The corporation did not organize another stock sale until 1997 and 1998, with two more occurring from 2011 to 2012 and from 2021 to 2022. The purpose of all three sales was to raise money to fund capital improvements at Lambeau Field, including new scoreboards, new facilities, more seating, and other infrastructures enhancements. The organization used this as a tool to pay for these expenses instead of requesting public financing, which had become more controversial. Prior to the 1997/1998 sale, existing shareholders (which numbered only 1,940 at the time) authorized the creation of one million new shares, simultaneously giving themselves a thousand-to-one split. In affect, this allowed the original shareholders to retain most of the voting power. The 1997/1998 sale raised over $24 million through the purchase of 120,010 shares at $200 apiece by 105,989 new shareholders. The 2011/2012 sale raised over $64 million, with about 250,000 buyers purchasing approximately 269,000 shares at $250 a piece. Finally, the 2021/2022 sale added, another $64 million through the purchase of over 198,000 shares, adding 176,160 new shareholders at $300 a piece. The 2022 sale included Canadian residents and Packers' players.

==Financials==

As a public corporation, the company releases its annual financial information every year, typically around the time of its shareholder meeting in the summer. For fiscal year 2026, the Packers reported total revenue of $753 million, a $34 million increase from the previous year. Non-operating income was $133.6 million, which primarily came from investments and shared revenue from the sale of the NFL Network. However, the Packers did incur an operating loss of $1.1 million for the year, which brought net income for the team down to $132.5 million. Operating costs were significantly higher in 2026 due to player contracts, including new acquisitions and some departures. The Packers also had one less home game than the previous season, which lowered local revenue. The Packers corporate reserve fund increased by $77 million during the year to a total of $701 million.

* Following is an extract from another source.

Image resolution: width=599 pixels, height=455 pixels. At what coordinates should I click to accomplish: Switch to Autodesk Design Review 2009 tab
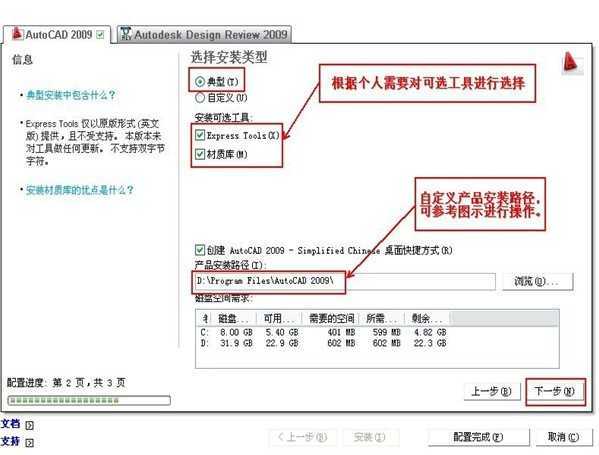pyautogui.click(x=204, y=34)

Although financial releases are standard practice in public corporations, all other NFL teams are privately held, making the Packers the only team that provides this level of transparency. This transparency provides some insight on the overall financial health of the NFL as a whole, due to revenue sharing. The Packers reported $453.2 million in national revenue, a value which each team receives and primarily comes from TV and media deals. This means that in total, the NFL had at least $14.5 billion in total revenue in fiscal year 2026. In 2025, Forbes ranked the Packers as the 15th most valuable NFL team with a valuation of $6.65 billion.

The Packers reported revenue from two sources: the aforementioned national revenue shared by each team in the NFL and local revenue. Local revenue was generated through ticket sales, concessions, sponsorships, merchandise (including sales from the Packers Pro Shop), investments, and the Titletown District. Expenses included salaries for players, coaches, and staff, as well as capital improvements to Lambeau Field, improvements to the Titletown District, land purchases, deposits into the team's reserve fund, and charitable donations to the Green Bay Packers Foundation.

==Charitable foundation==

Judge Robert J. Parins, who was the president of the Green Bay Packers from 1982 to 1989, founded the Green Bay Packers Foundation in 1986 to be the charitable arm of the Packers organization and to ensure the team maintained strong community outreach. The Packers Foundation is organized as a 501(c)(3) organization that is led by a 10-person Board of Trustees drawn from the Green Bay Packers Board of Directors. The Trustees review the yearly grant applications submitted to the Foundation and decide how much money is to be provided to each applicant. Grants are provided to applicants who request funding for projects that further the Foundation's mission, which is to assist local organizations which promote families, support athletic competitions, improve the welfare of Green Bay Packers players and fans, promote the education and safety of children, and reduce cruelty to animals. In total, the Foundation has provided almost $32 million in grants since its formation. In 2025, the foundation reported cash-on-hand at over $57 million.